Improve Care Coordination
Many individuals with kidney failure are also living with several comorbidities, such as diabetes and hypertension, which impacts their care and health outcomes. Traditional Medicare creates silos among the health care providers that make it difficult to coordinate treatments for these various conditions. Yet, as the Congress has already recognized, improving care coordination leads to better patient outcomes.

The legislation seeks to incentivize improving the coordination of care in three ways:

1. Providing Access to Medicare Advantage Plans. Under current law, individuals who develop kidney failure are not permitted to enroll in Medicare Advantage (MA) plans.
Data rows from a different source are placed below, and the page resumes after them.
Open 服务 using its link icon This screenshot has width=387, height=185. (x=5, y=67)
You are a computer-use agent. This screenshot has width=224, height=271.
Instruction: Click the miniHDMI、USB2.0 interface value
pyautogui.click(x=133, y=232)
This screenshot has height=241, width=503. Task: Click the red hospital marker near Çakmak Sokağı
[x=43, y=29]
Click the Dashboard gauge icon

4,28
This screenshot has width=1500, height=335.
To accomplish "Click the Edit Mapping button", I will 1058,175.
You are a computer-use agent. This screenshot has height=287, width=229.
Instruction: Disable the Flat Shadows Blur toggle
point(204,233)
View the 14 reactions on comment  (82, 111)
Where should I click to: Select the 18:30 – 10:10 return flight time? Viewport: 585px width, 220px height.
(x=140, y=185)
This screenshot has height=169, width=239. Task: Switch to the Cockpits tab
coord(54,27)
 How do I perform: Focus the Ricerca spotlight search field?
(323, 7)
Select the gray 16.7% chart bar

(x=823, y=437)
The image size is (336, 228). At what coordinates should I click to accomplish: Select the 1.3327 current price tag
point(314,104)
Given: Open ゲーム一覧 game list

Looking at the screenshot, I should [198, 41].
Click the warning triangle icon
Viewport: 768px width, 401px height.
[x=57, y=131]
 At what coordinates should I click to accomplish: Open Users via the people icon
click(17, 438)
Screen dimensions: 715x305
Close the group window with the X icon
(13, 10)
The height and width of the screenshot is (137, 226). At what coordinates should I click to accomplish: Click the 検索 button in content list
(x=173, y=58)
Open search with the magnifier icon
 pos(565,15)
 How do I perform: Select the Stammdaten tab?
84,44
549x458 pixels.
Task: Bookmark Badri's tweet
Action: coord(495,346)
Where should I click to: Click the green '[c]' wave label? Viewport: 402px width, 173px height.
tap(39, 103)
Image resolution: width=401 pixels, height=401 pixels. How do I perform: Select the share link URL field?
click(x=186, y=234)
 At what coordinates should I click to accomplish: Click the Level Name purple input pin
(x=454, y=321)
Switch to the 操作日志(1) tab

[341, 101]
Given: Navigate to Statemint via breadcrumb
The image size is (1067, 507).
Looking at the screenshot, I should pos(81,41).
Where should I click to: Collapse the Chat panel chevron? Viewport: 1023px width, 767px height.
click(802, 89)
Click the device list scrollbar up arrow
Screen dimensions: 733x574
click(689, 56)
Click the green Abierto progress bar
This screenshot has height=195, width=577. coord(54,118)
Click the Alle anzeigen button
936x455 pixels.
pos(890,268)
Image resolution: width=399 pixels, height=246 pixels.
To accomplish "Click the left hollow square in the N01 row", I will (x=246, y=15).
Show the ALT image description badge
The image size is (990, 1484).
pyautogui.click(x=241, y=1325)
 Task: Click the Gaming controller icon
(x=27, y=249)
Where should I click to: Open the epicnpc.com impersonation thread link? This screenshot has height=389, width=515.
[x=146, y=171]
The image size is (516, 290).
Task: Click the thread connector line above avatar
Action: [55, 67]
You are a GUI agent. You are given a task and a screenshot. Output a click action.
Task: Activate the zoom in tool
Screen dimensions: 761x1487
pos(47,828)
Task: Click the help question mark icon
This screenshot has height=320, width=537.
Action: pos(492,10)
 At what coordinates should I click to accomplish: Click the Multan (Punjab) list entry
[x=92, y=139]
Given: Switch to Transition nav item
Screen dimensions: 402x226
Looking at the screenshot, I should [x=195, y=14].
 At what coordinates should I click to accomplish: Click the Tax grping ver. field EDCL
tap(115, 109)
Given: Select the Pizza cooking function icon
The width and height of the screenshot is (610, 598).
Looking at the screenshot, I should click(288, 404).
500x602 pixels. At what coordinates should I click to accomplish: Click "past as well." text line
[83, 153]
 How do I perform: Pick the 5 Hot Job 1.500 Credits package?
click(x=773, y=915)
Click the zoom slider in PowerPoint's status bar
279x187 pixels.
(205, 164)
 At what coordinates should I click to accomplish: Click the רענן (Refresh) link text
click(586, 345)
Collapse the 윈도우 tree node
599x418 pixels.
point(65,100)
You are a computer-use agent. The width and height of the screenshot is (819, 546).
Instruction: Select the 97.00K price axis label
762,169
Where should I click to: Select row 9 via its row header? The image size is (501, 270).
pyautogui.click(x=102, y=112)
However, the Medicare Payment Advisory Commission (MedPAC) has recommended that Congress eliminate the restriction against ESRD beneficiaries enrolling in MA plans to provide ESRD beneficiaries with the same freedom of choice and access to improved coordinated services as other Medicare- enrolled individuals.
2. Making the Medicare Advantage Special Needs Plans (SNPs) Permanent. SNPs have shown how better coordination of care can improve patient outcomes. However, the annual need for reauthorization fails to provide the certainty needed to invest in maintaining ESRD SNPs. Permanently reauthorizing ESRD SNPs would ensure stability and protect patient access to these plans.
3. Establishing a Voluntary Coordinated Care Program. The most direct way to improve care is to incentivize nephrologists, renal dialysis facilities, and providers of services to develop innovative coordinated care organizations that provide the full range of clinical and support services to patients receiving dialysis treatments. It is important that the structure of this program focuses on the savings achievable from non-dialysis-related services and includes market-based benchmarks to establish appropriate and meaningful incentives.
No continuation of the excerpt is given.